[EXERCISE GOAL] Copy the scripture passage starting at "Titus 3:8-11 - A" and ending at "he is self-condemned.", but switch "stupid controversies" to "foolish controversies".

[PASSAGE SHOWN]
>>>

2 Timothy 2:11-12 – If we do not endure, and instead deny Him, He will deny us. 

11 The saying is sure: If we have died with him, we shall also live with him; 12  if we endure, we shall also reign with him;  if we deny him, he also will deny us;    
 2 Timothy 2:16-20 – Godless chatter had led people to ungodliness, away from Christ and two people are named who departed from the faith. 
 16 Avoid such godless chatter,  for it will lead people into more and more ungodliness,  17 and their talk will eat its way like gangrene.  Among them are Hymenae'us and Phile'tus, 18 who have swerved from the truth by holding that the resurrection is past already. They are upsetting the faith of some. 19 But God's firm foundation stands, bearing this seal: "The Lord knows those who are his," and, "Let every one who names the name of the Lord depart from iniquity."   


TITUS

Titus 3:8-11 - A believer who becomes factious will become self-condemned. 

8 The saying is sure. I desire you to insist on these things, so  that those who have believed in God may be careful to apply themselves to good deeds; these are excellent and profitable to men.  9 But avoid stupid controversies, genealogies, dissensions, and quarrels over the law, for they are unprofitable and futile. 10 As for a man who is factious,  after admonishing him once or twice, have nothing more to do with him,  11 knowing that such a person is perverted and sinful; he is self-condemned.

<<<

[DATA SEGMENT]
>>>

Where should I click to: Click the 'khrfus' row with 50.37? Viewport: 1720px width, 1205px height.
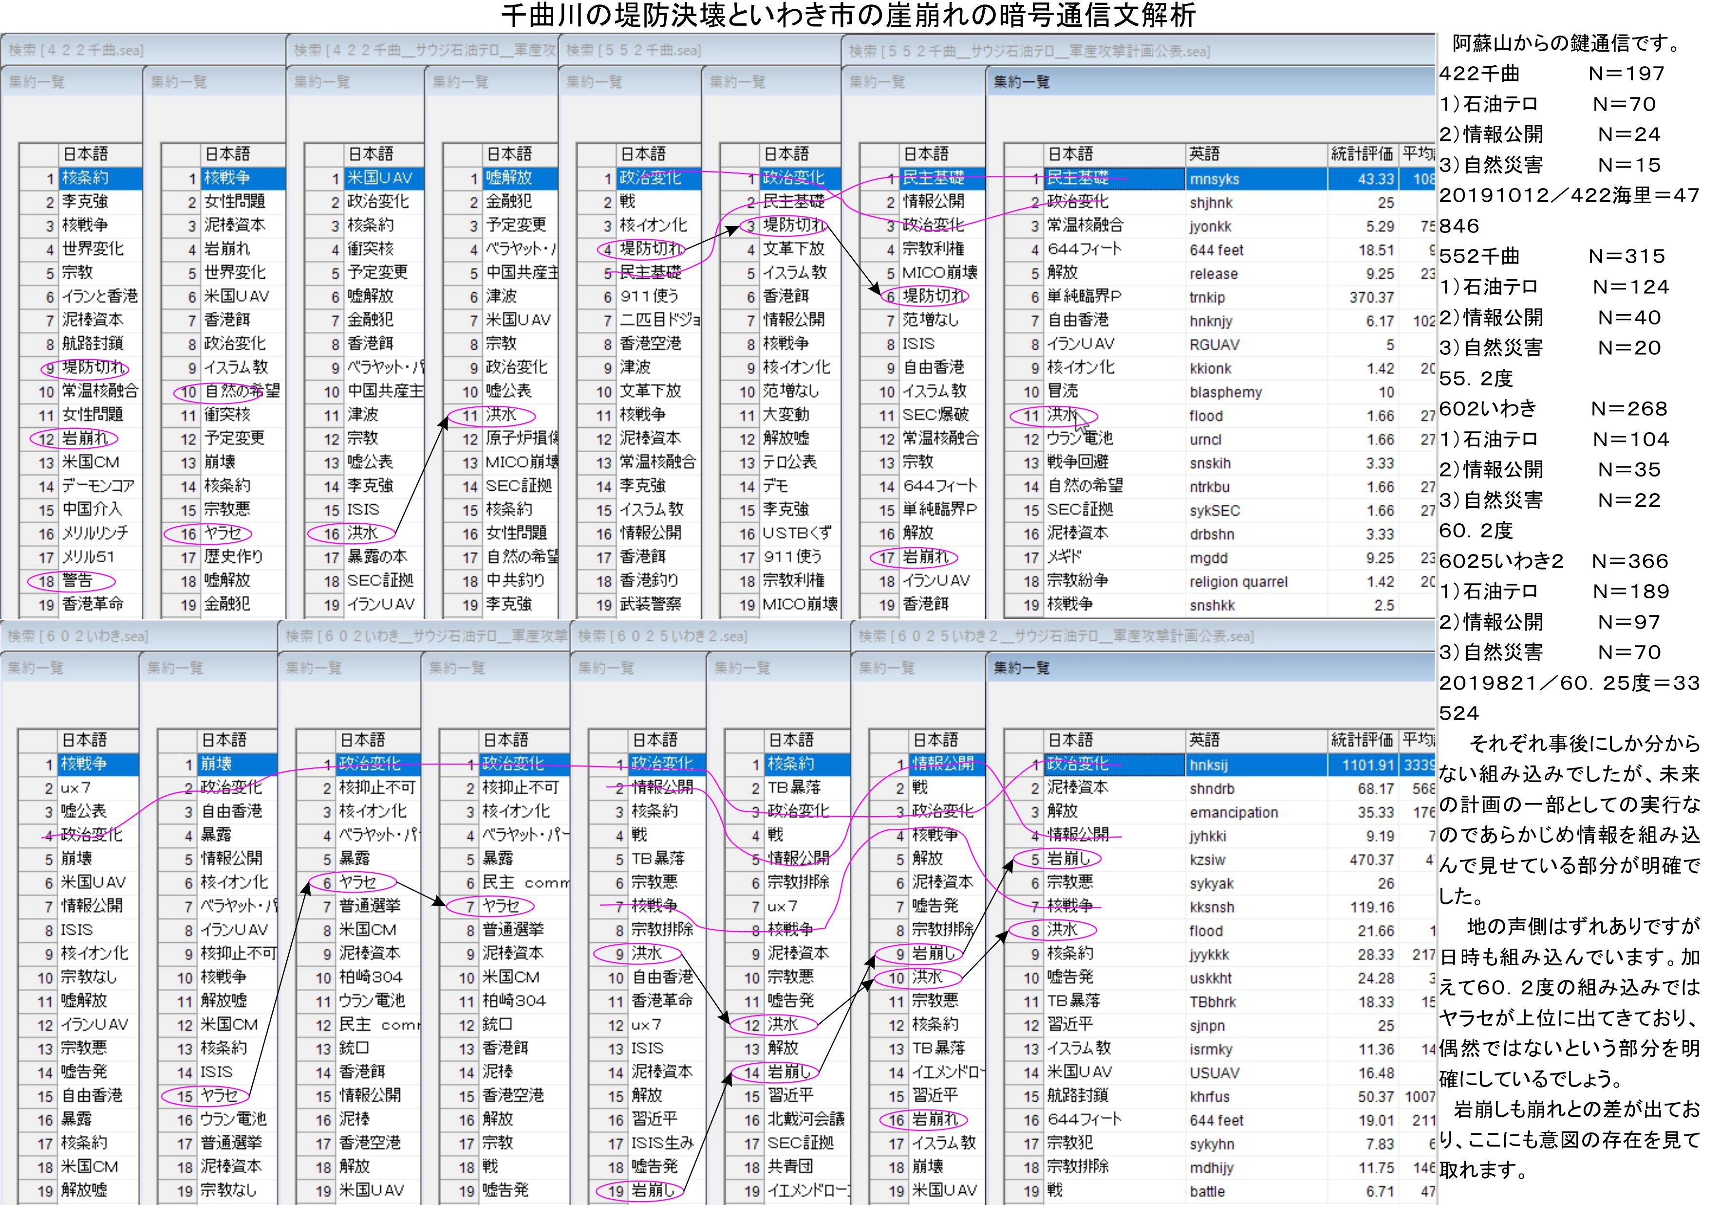point(1209,1096)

<<<

[ANSWER FOR THIS EXERCISE]
Titus 3:8-11 - A believer who becomes factious will become self-condemned. 

8 The saying is sure. I desire you to insist on these things, so  that those who have believed in God may be careful to apply themselves to good deeds; these are excellent and profitable to men.  9 But avoid foolish controversies, genealogies, dissensions, and quarrels over the law, for they are unprofitable and futile. 10 As for a man who is factious,  after admonishing him once or twice, have nothing more to do with him,  11 knowing that such a person is perverted and sinful; he is self-condemned.